STATED PROBLEM
Please copy out, word for word, the stretch of the listing below from the line containing "You are a computer-use" through the line containing "Instruction: Select the Access Groups tab", and nothing else.

SUPPLIED MATERIAL
════════════════
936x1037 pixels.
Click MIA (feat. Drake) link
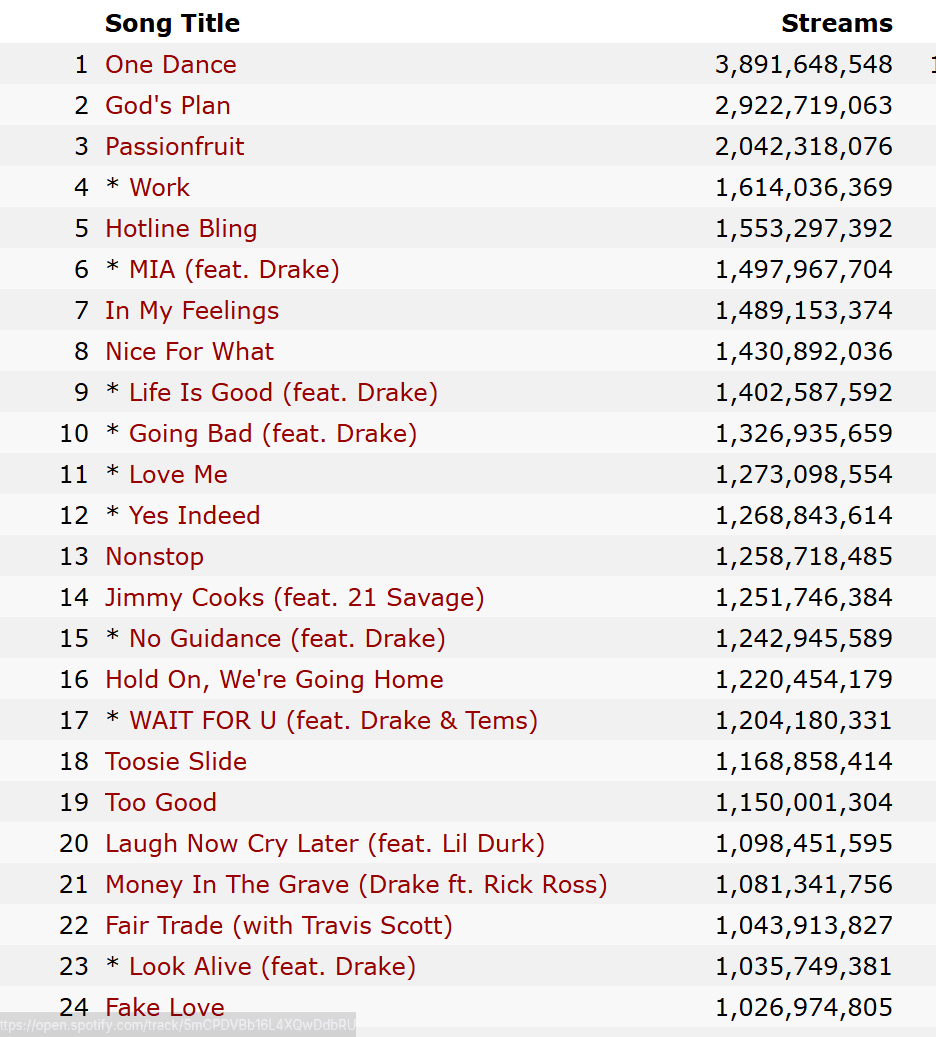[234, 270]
════════════════
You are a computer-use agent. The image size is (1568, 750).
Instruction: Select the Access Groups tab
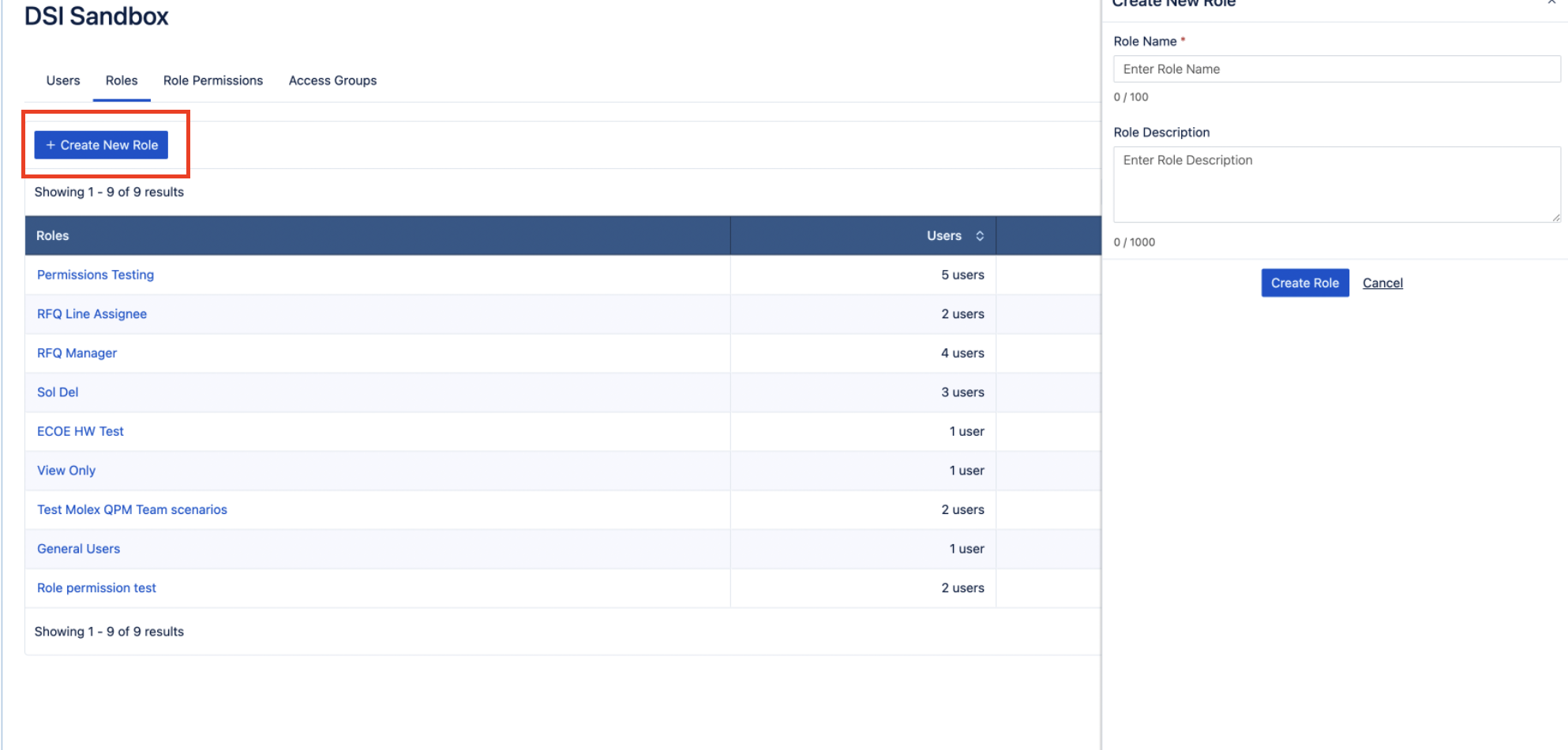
════════════════
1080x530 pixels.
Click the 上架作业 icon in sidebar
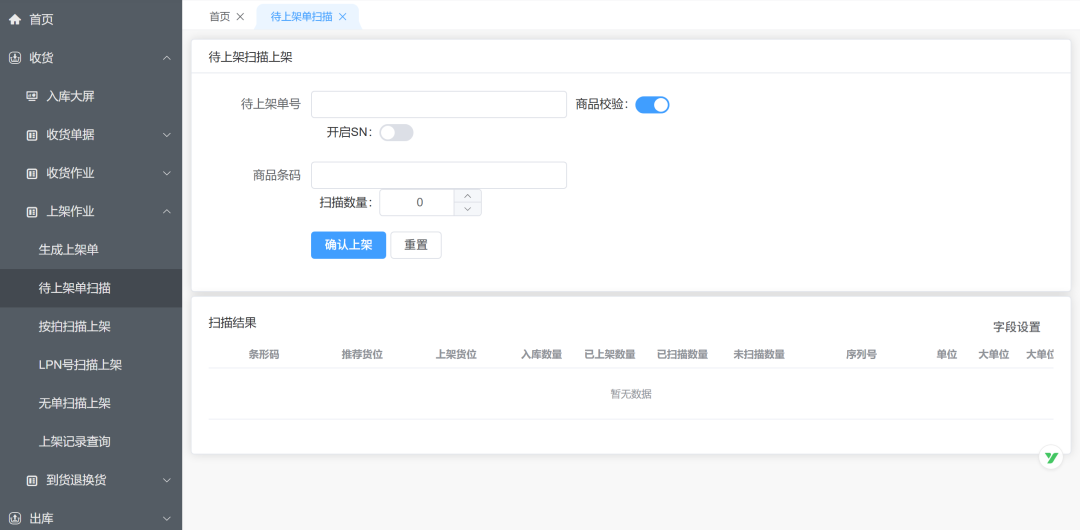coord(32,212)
════════════════
SOLUTION
You are a computer-use agent. The image size is (1568, 750).
Instruction: Select the Access Groups tab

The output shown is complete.